-- Source document follows --

In the vocabulary of the behavioral scientist, we can list many biases that contribute to the current crisis. Let’s look at them in turn.

During the early stages of a crisis like the COVID-19 pandemic, we tend to show certain types of responses. Here, we can display a neglect of probability. That is, we underestimate that something will happen. We don’t believe that the virus will spread to our country, and when it does, we believe that it wont spread much. Another factor playing in here is the anchoring effect bias where we base too much of our decisions on the first information we get, and be slow to adjust when new information comes in.

We also show an exponential growth bias in that we have a tendency to not understand how many things develop non-linearly. In a similar manner, we suffer from hyperbolic discounting: we tend to put more weight on the present than the future. This made very good sense for our ancient human minds who lived hand to mouth. Our evolutionary past has given us an expectation that tomorrow will very much be like today, which was like yesterday. We live linear lives. The exponential growth bias has long been touted by people in innovation: that we fail to understand just the pace that a doubling of computer power has on our lives.

-- Source document concluded --
-- Information provided follows --

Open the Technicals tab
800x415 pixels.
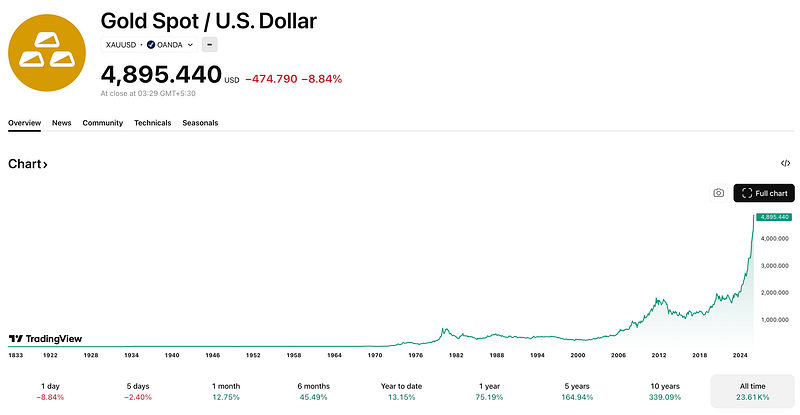pyautogui.click(x=153, y=123)
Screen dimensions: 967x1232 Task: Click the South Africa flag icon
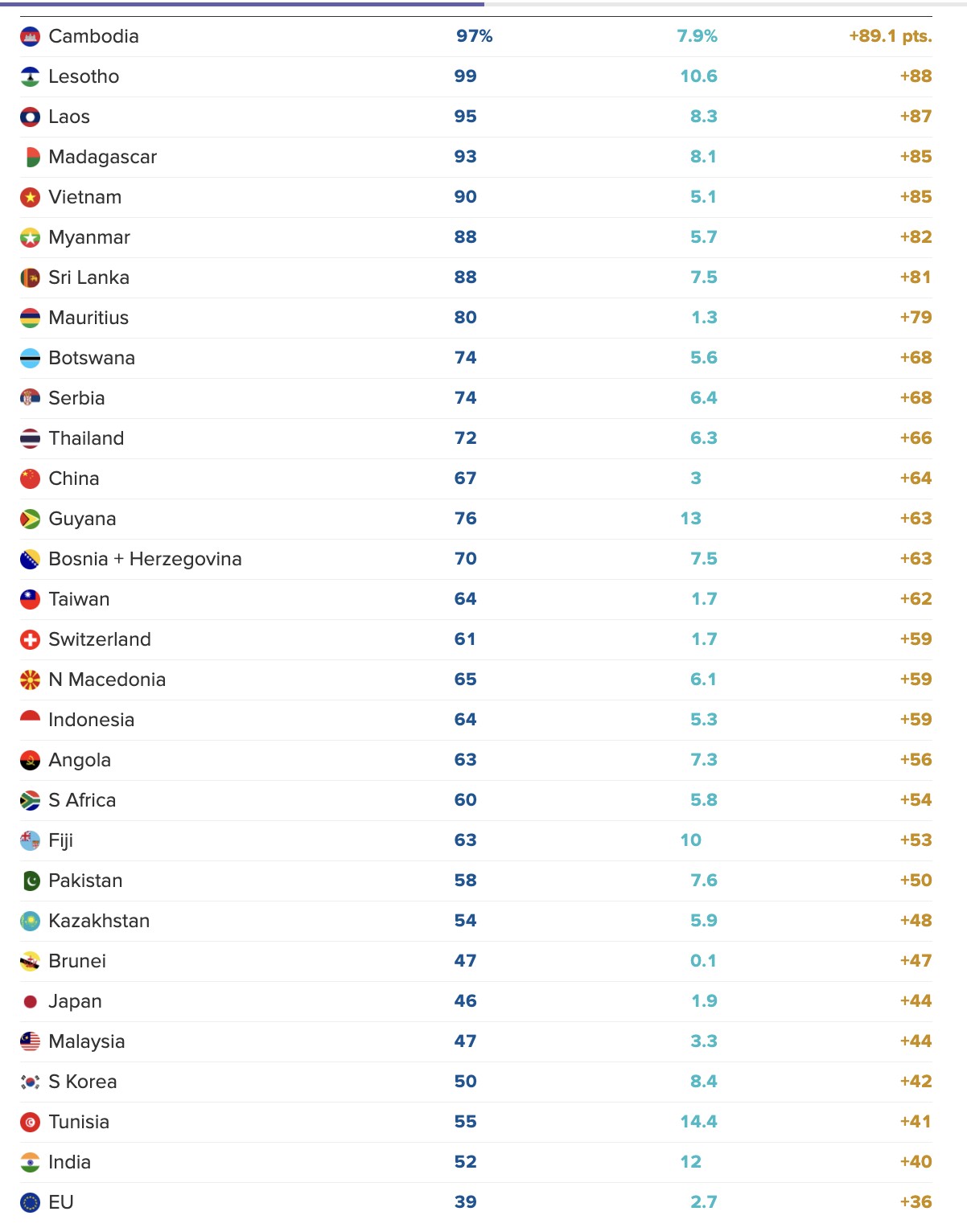[x=30, y=800]
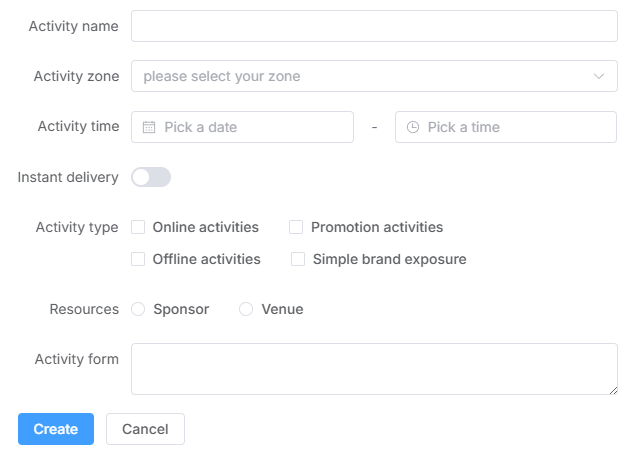
Task: Click the Venue label text
Action: pyautogui.click(x=282, y=309)
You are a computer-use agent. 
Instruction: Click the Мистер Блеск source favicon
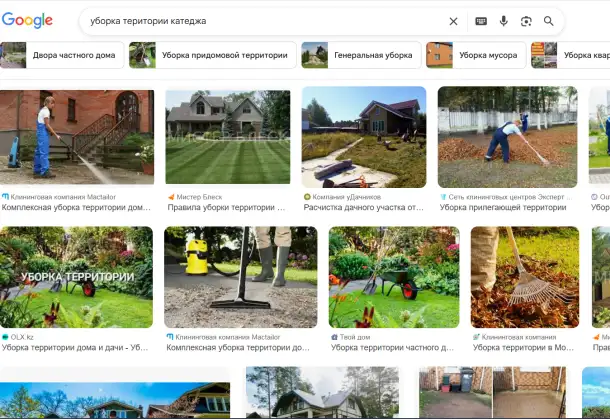(x=170, y=197)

-- Information provided concluded --

• Task to carry out: How does the passage on biases in the COVID-19 crisis define hyperbolic discounting? The lines are not required for this exercise.

• Response to the task: It is the tendency to put more weight on the present than the future.